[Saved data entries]

○ ○ ○ ○ ○

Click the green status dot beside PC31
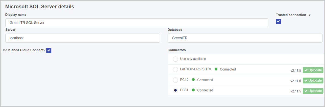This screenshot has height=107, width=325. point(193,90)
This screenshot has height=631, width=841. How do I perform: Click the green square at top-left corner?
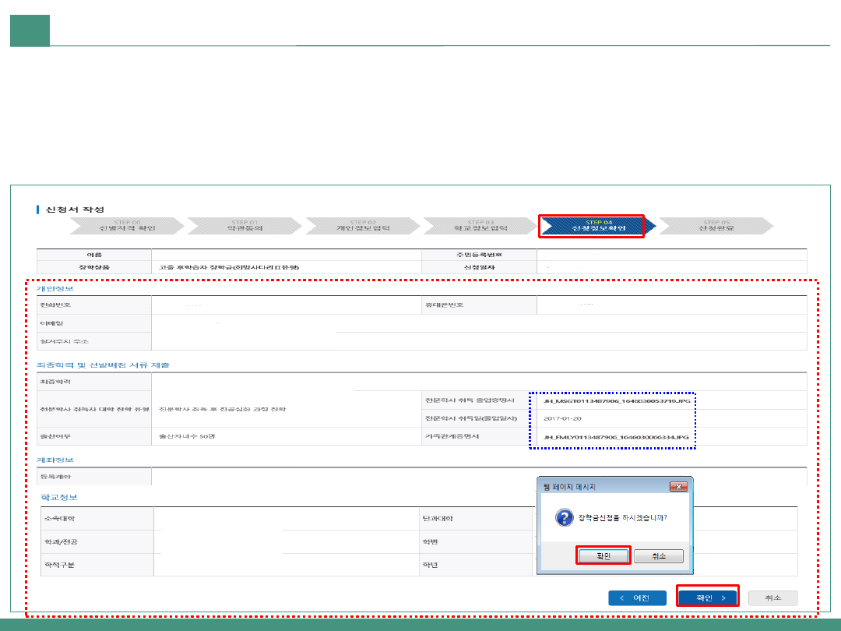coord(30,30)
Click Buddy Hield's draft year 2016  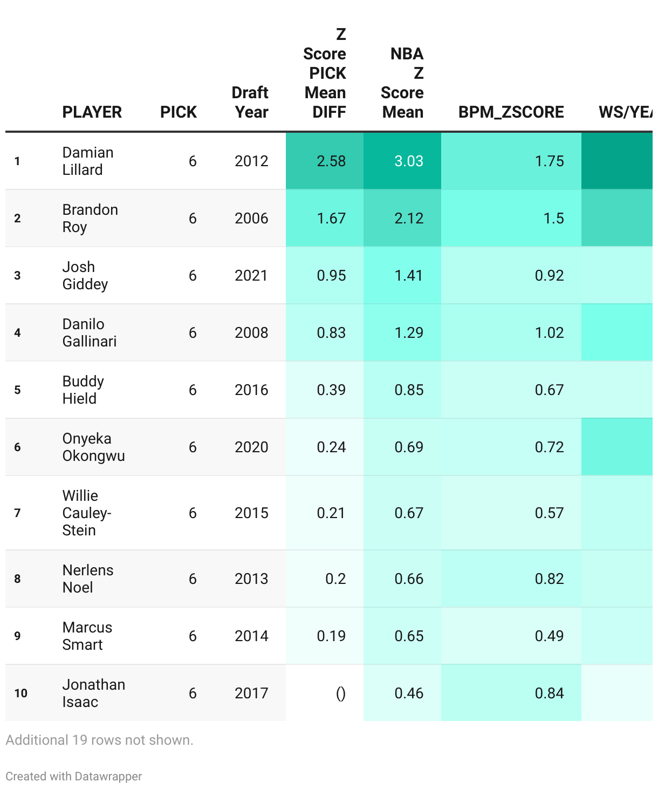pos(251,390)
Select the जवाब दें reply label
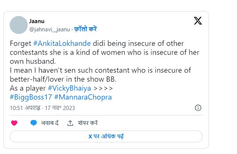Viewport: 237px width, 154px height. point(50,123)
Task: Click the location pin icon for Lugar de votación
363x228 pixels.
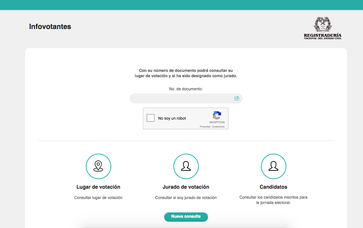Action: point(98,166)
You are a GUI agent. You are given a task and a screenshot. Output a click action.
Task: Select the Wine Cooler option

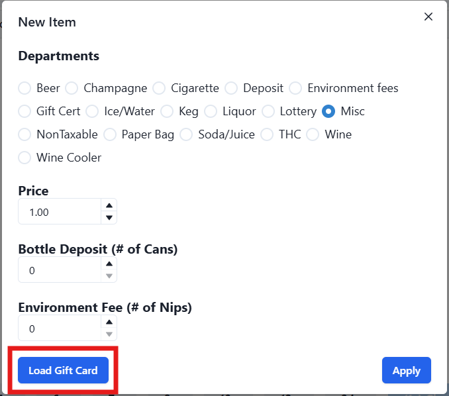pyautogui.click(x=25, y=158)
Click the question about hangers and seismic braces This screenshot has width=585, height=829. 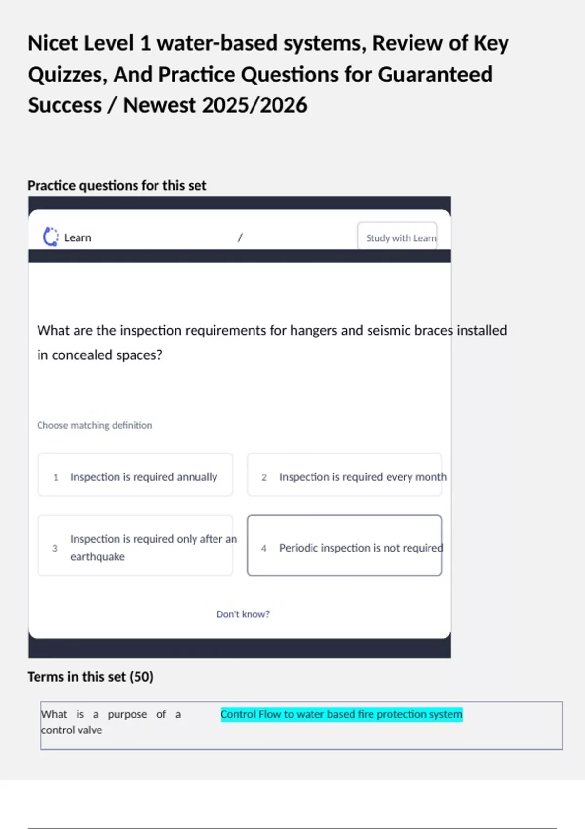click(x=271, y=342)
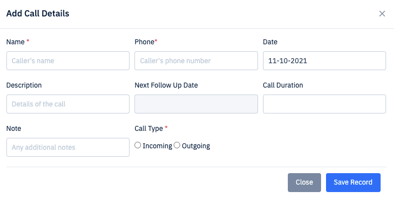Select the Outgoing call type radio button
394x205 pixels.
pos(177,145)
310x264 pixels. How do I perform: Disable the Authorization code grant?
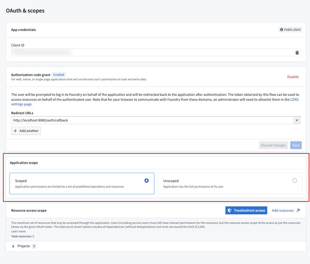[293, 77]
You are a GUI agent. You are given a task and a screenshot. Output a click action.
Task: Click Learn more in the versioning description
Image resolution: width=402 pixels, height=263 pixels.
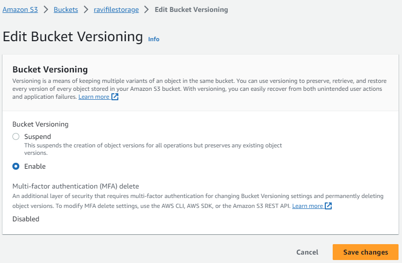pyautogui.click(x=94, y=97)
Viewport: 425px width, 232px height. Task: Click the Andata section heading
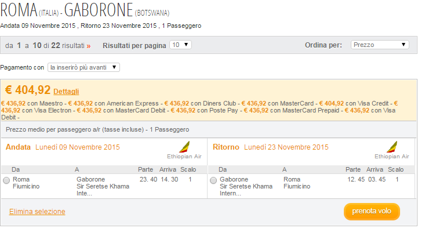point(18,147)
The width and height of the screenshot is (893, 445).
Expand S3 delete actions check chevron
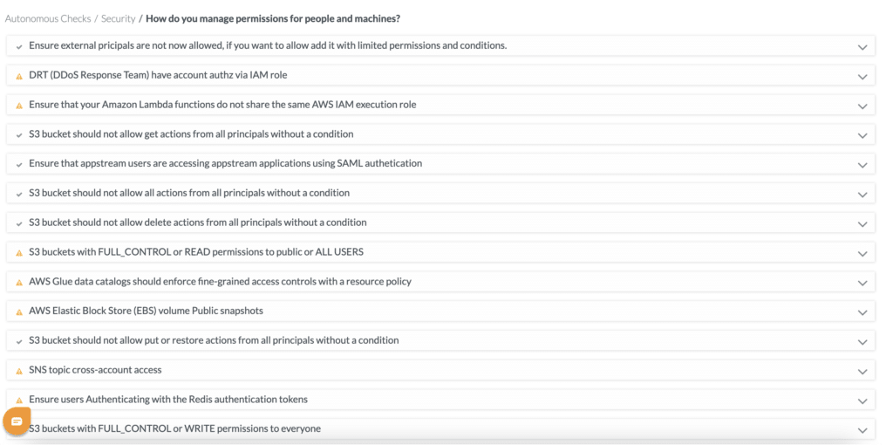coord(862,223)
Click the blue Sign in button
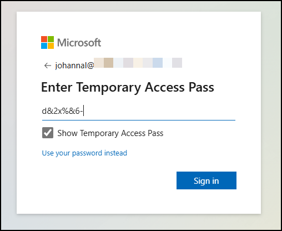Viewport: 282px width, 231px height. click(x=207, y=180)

○ ○ ○ ○ ○

[PROBLEM REQUIREMENTS]
When the line containing "The width and" is reached, write out that line and each one after it exactly, ending with the last line of the records; pictures are not copied.

[EXERCISE SOLUTION]
The width and height of the screenshot is (893, 445).
Expand S3 delete actions check chevron
coord(862,223)
Click the blue Sign in button
Viewport: 282px width, 231px height. click(x=207, y=180)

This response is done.